En silence, elle se libéra de cette situation en sortant quatre étage plus tôt que prévu, et finit alors à pieds, par les escaliers. Le meilleur moyen pour ne croiser personne, ceci-dit. Essoufflée, cernée, au bord de l’évanouissement tant elle devait faire des efforts pour ne pas trembler ou paniquer. Se maîtriser devenait douloureux. Mais pas le choix… Elle frappa à la porte d’un petit bureau emplit d’armoires aux dossiers bien classés.

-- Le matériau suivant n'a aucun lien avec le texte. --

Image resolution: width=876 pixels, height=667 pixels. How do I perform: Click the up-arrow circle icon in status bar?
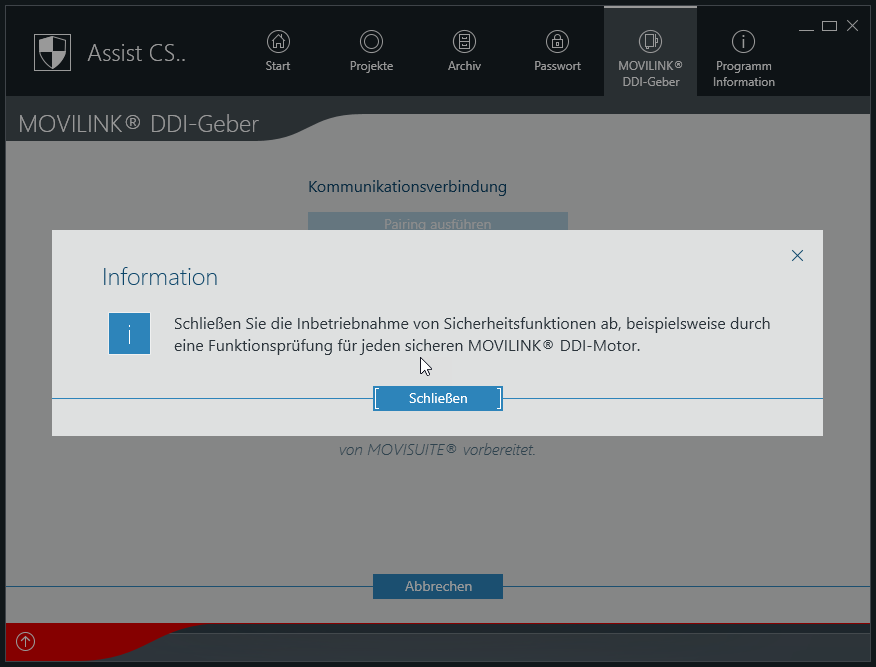pyautogui.click(x=26, y=642)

« Hey, salut Ichika. Phil est là ? »
La petite Japonaise retira ses lunettes rondes, qui cachaient d’énormes yeux luisants d’une compassion qui la déstabilisa.
- Oui, il t’attend. Il est super tendu, je crois que sa femme veut divorcer.
Merveilleux.
Elle hocha la tête, la boule au ventre, ne se faisant plus d’illusion sur ce qui lui arriverait. Elle passa derrière la jeune femme aux cheveux relevés en queue-de-cheval, et toqua à la porte, une grande porte cette fois, une belle porte. Être convoqué chez Phil Sugimoto était toujours une épreuve. Il essayait d’avoir des plantes dans son bureau, qui mourraient toutes les unes après les autres malgré l’intervention d’Ichika, il aimait le golf, à voir les trophées sur une étagère, il aimait aussi l’eau pétillante, parce que des bouteilles en verre trainaient régulièrement un peu partout autour de lui. Elle s’inclina et crut bon de sembler décontractée.

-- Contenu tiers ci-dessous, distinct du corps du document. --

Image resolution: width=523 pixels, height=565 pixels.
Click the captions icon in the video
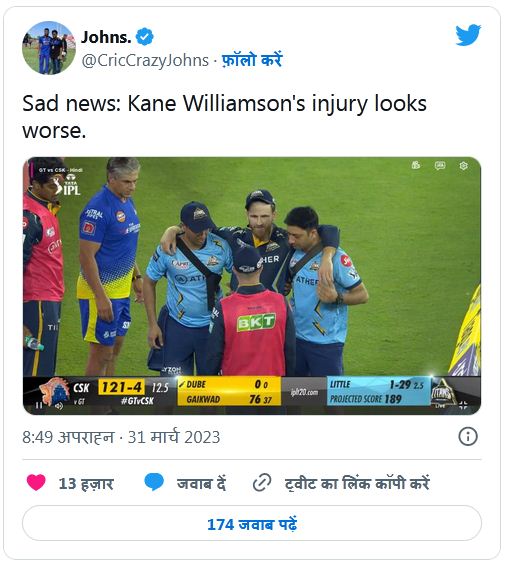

« Salut Phil… » Il la coupa, ils avaient l’habitude de se parler franchement, et bien assit dans son fauteuil, le Directeur des Ventes soupira.
- Desco, pose-toi là, écoute-moi.
Très bien. Elle s’exécuta pendant qu’il se versait un verre d’eau qui crépitait, fixant son geste en perdant peu à peu le léger courage qu’elle avait réussi à conserver.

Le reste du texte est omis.